STATED EXERCISE: Copy the material word for word from its first line through the line containing "click(304, 48)", both ends included, and leave out the pictures.

Pointing records for text and elements:
═══

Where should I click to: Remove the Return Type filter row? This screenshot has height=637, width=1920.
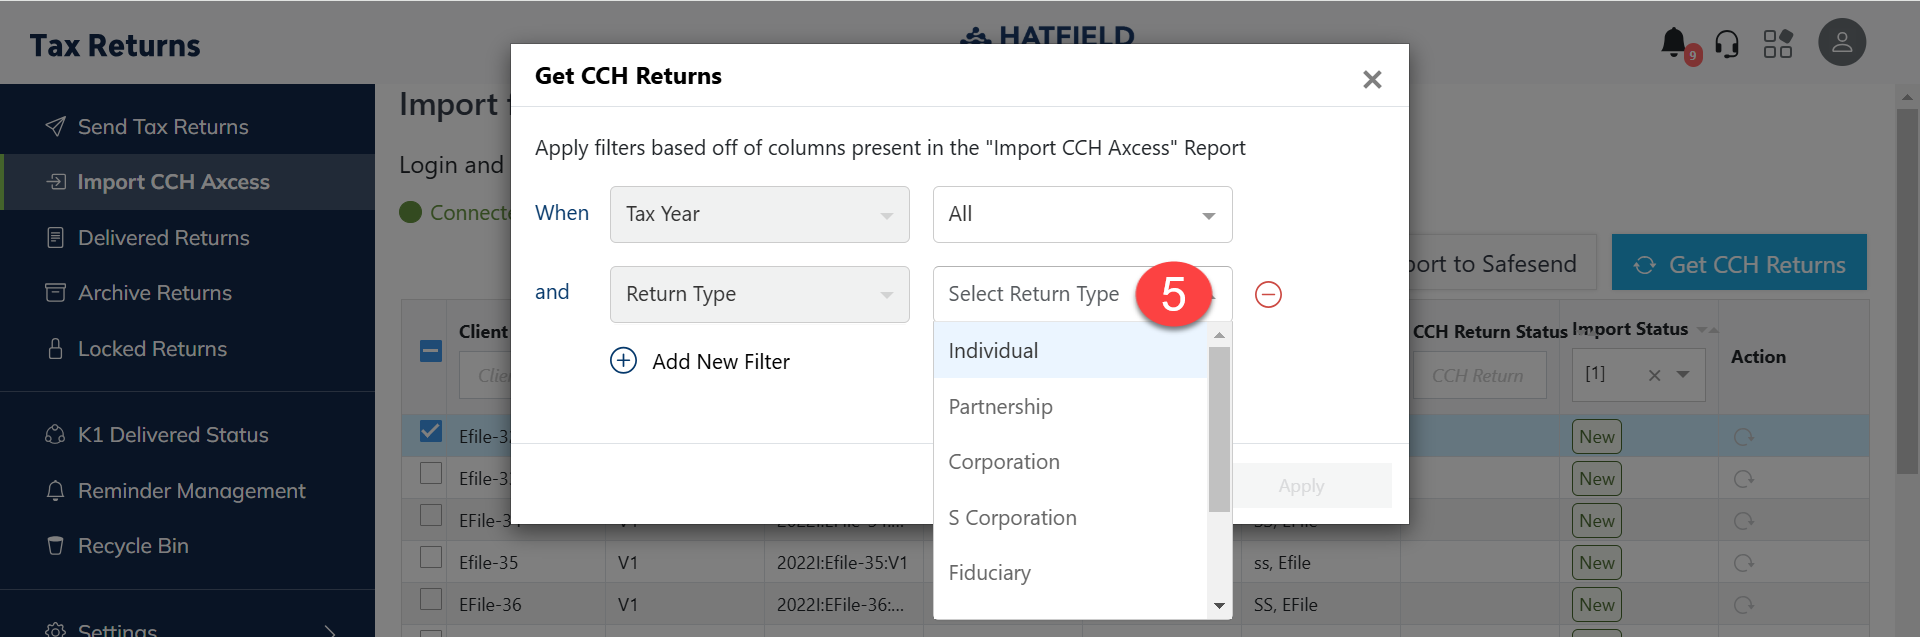click(x=1268, y=295)
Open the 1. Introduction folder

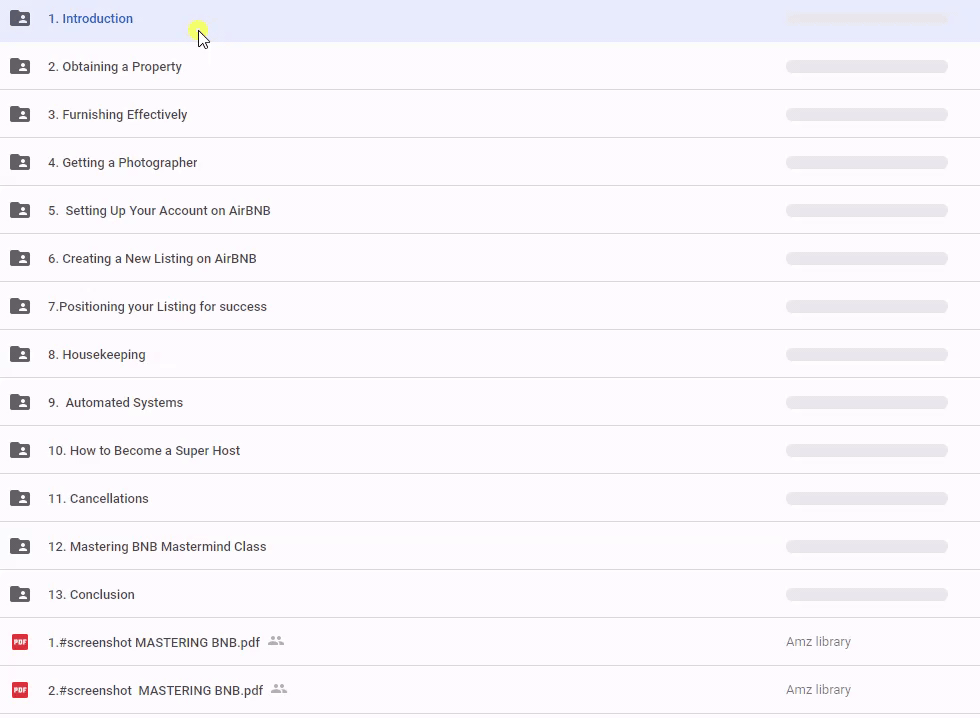(90, 18)
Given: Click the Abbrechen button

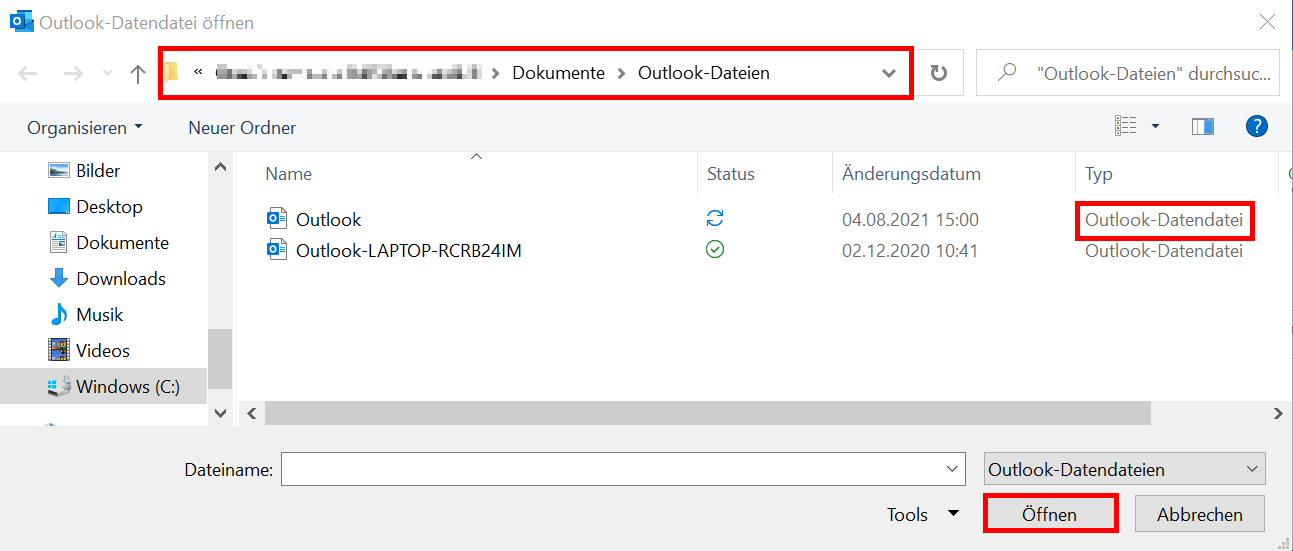Looking at the screenshot, I should pos(1199,515).
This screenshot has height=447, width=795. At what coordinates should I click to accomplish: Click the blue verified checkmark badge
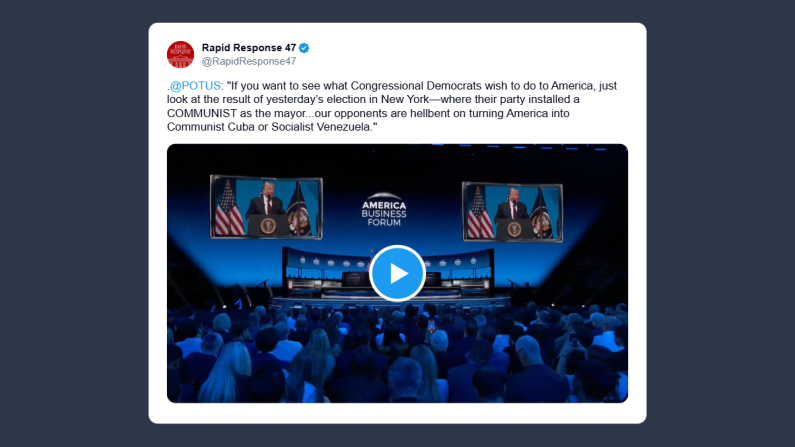click(304, 48)

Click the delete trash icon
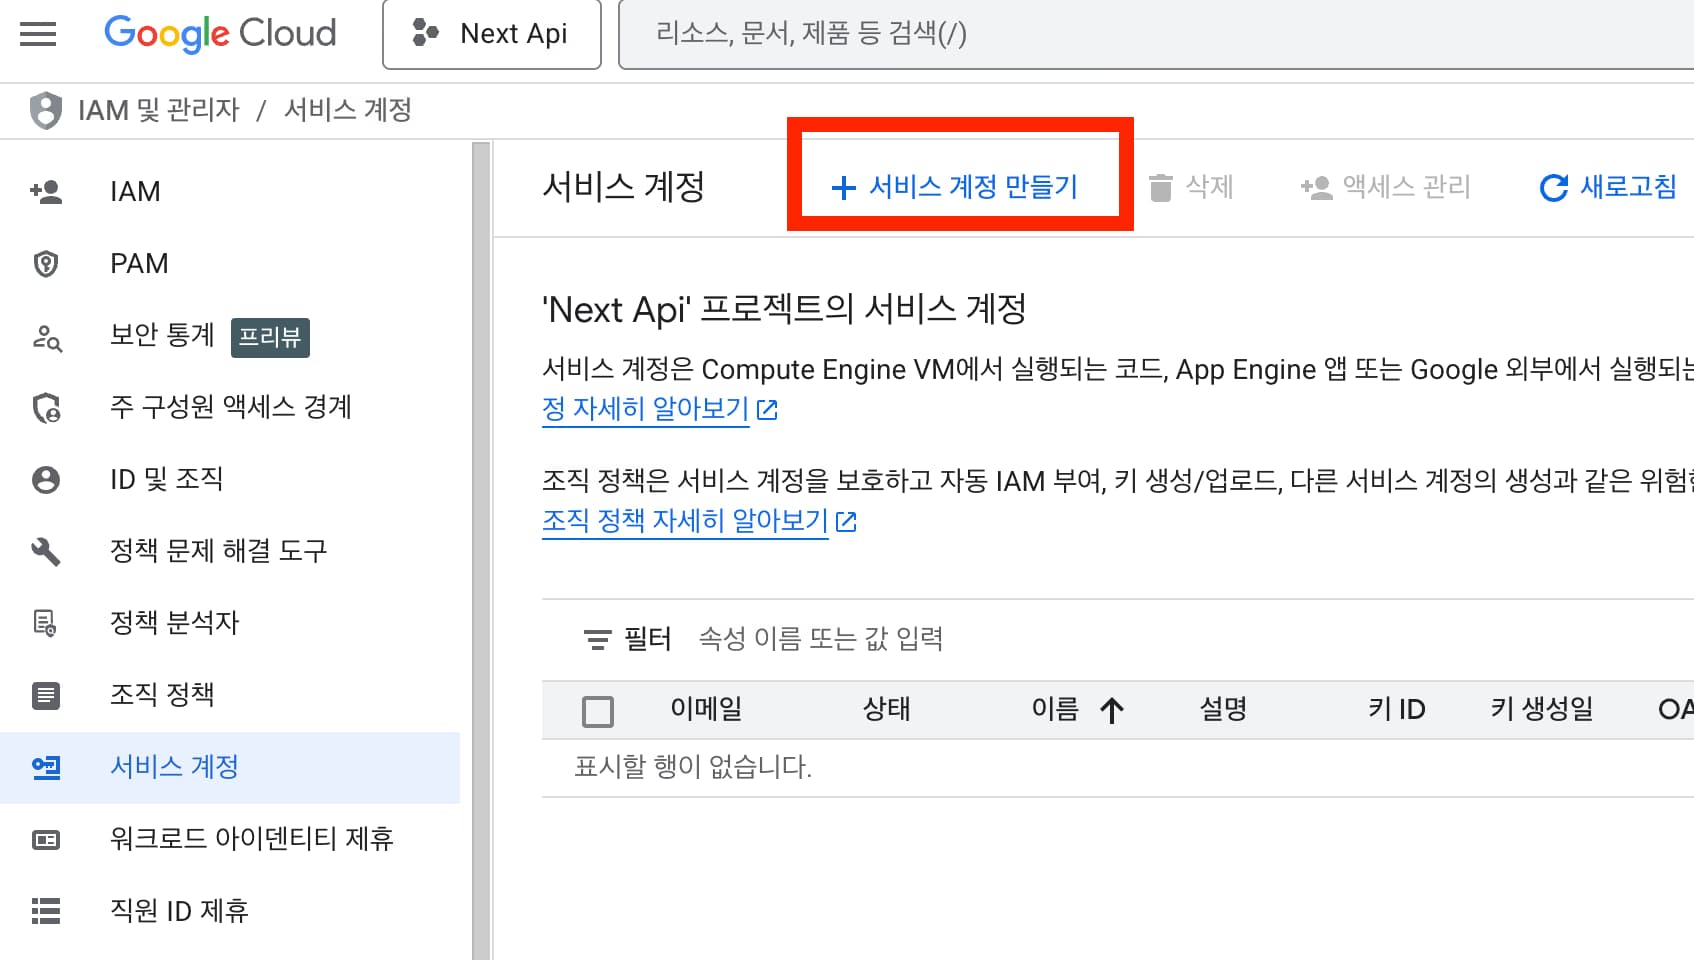pyautogui.click(x=1161, y=186)
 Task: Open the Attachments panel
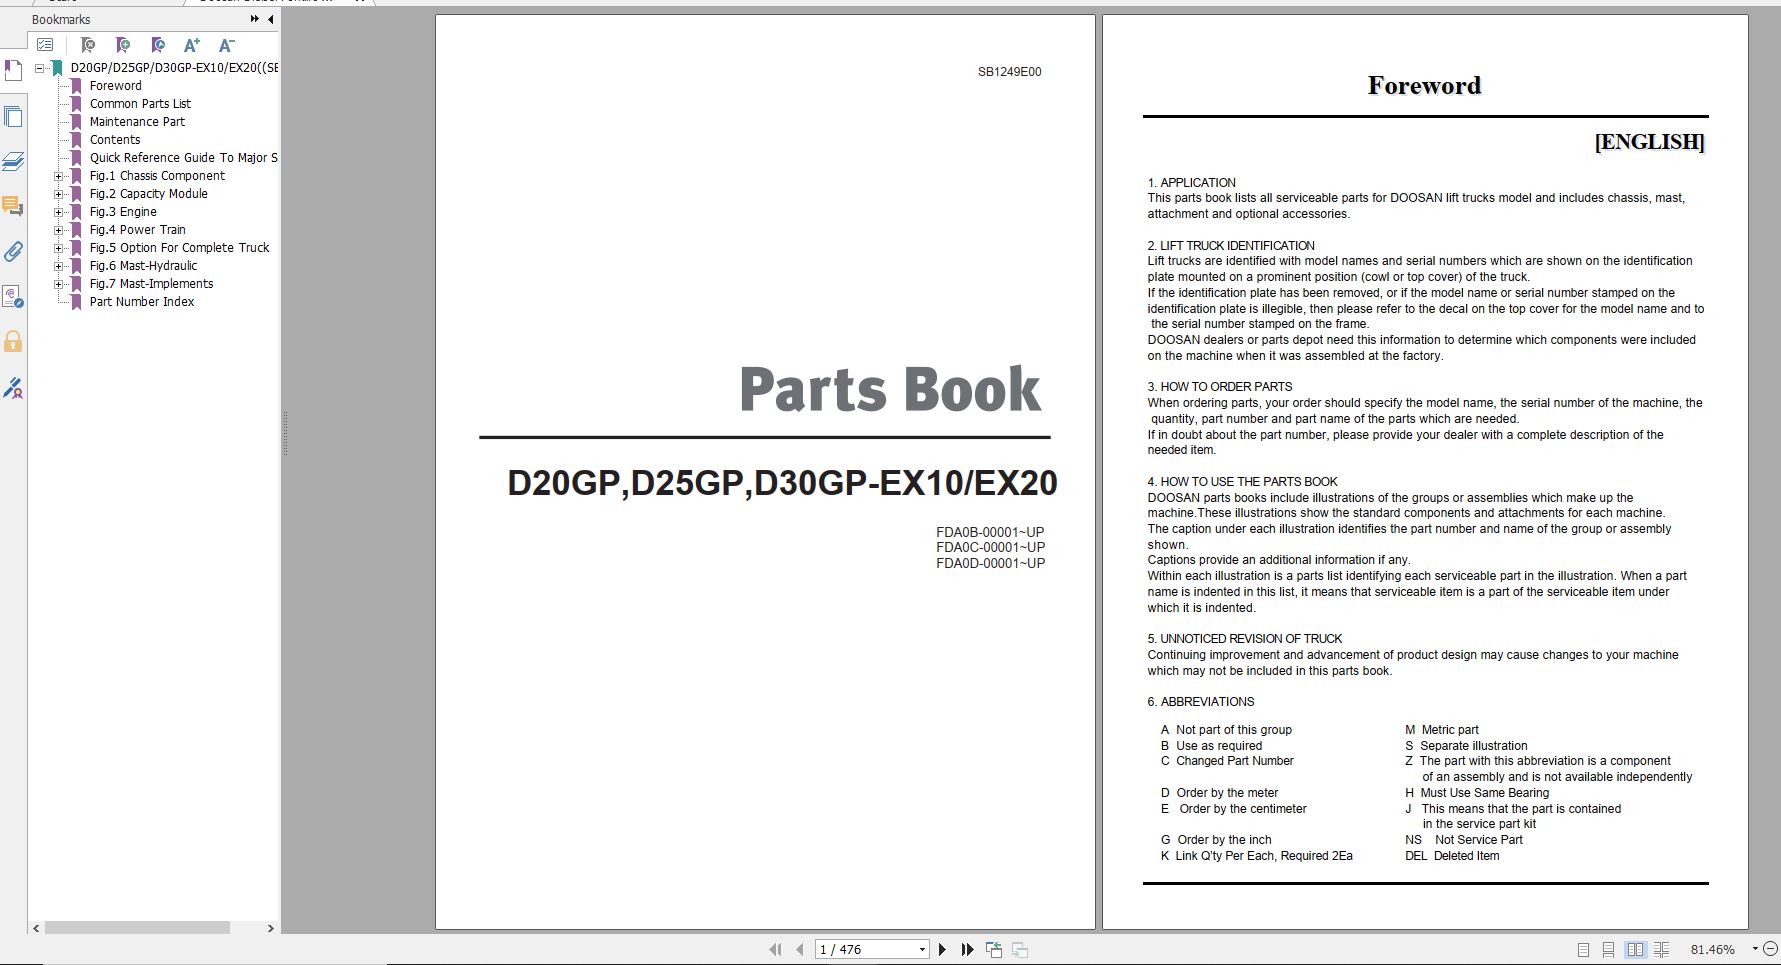(13, 252)
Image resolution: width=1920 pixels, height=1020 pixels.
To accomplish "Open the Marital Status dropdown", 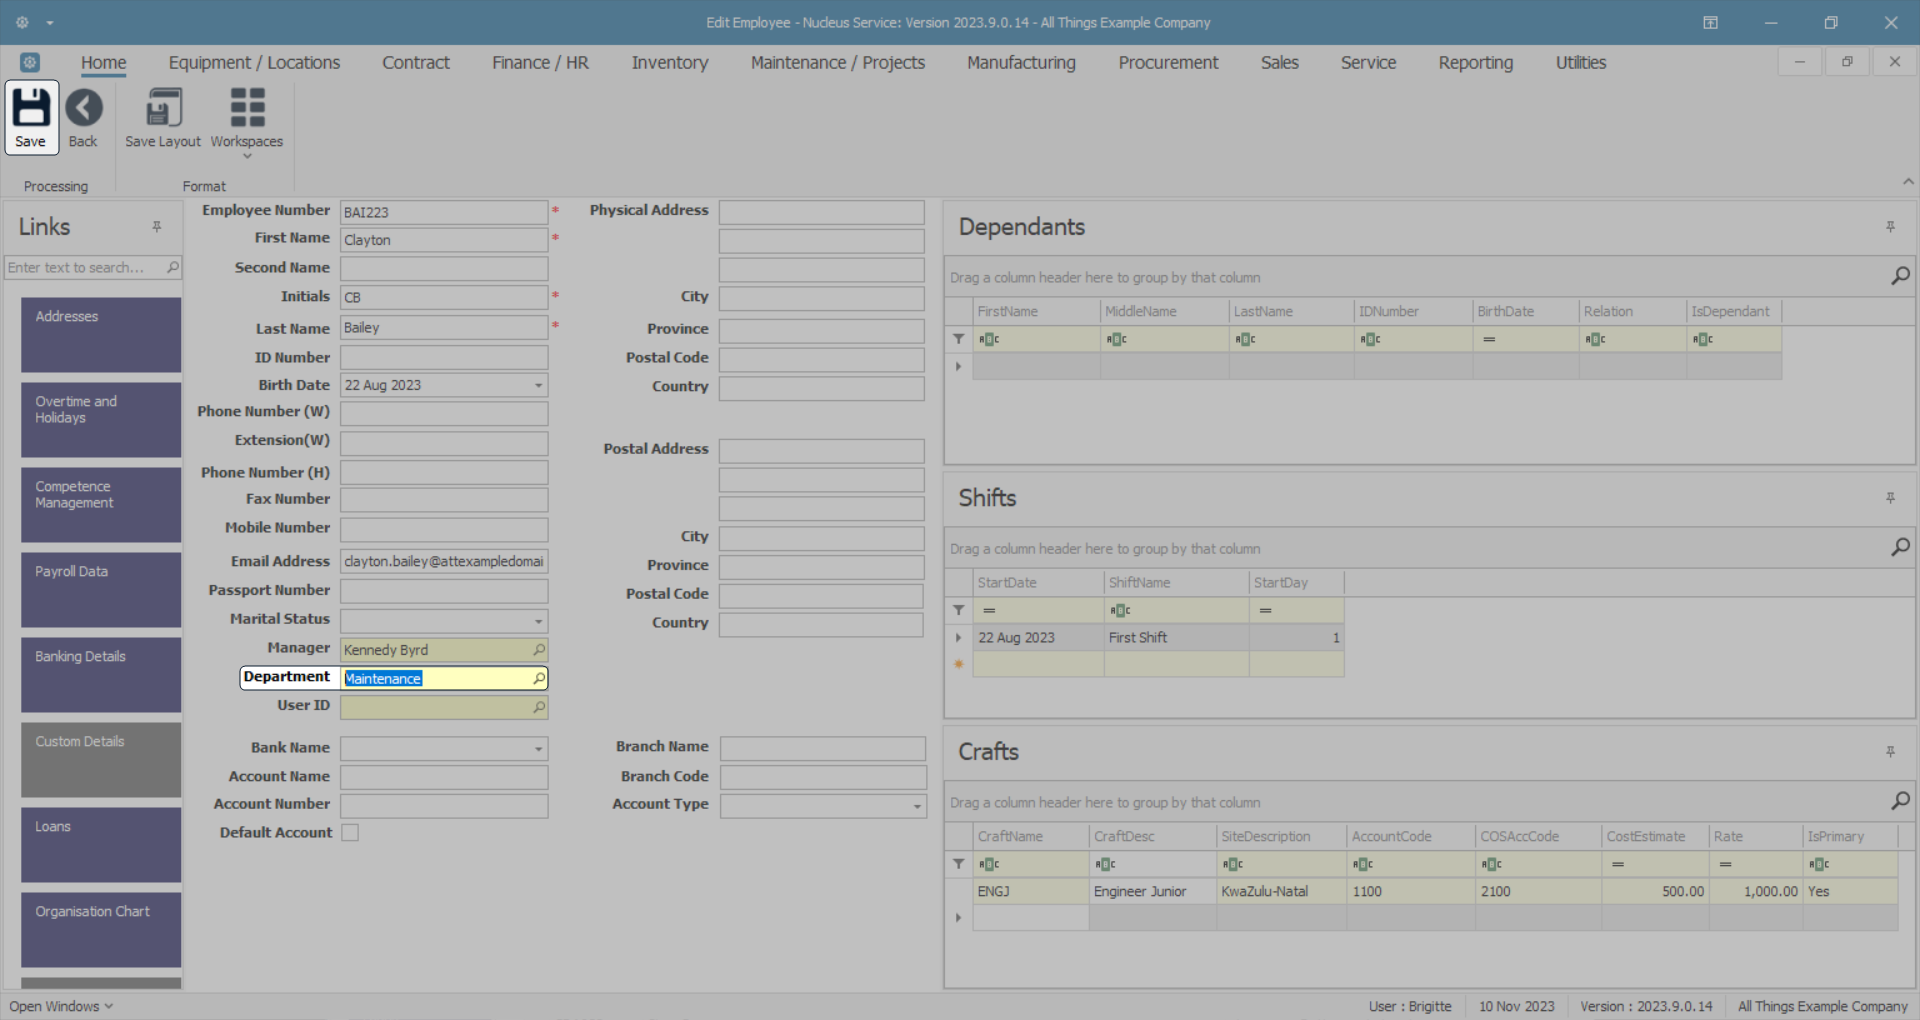I will (538, 621).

═══

ANSWER TO THIS EXERCISE:
Where should I click to: Remove the Return Type filter row? This screenshot has height=637, width=1920.
click(x=1268, y=295)
Open the 1. Introduction folder

(90, 18)
Given: Click the Abbrechen button

Looking at the screenshot, I should pos(1199,515).
This screenshot has height=447, width=795. At what coordinates should I click to accomplish: Click the blue verified checkmark badge
click(304, 48)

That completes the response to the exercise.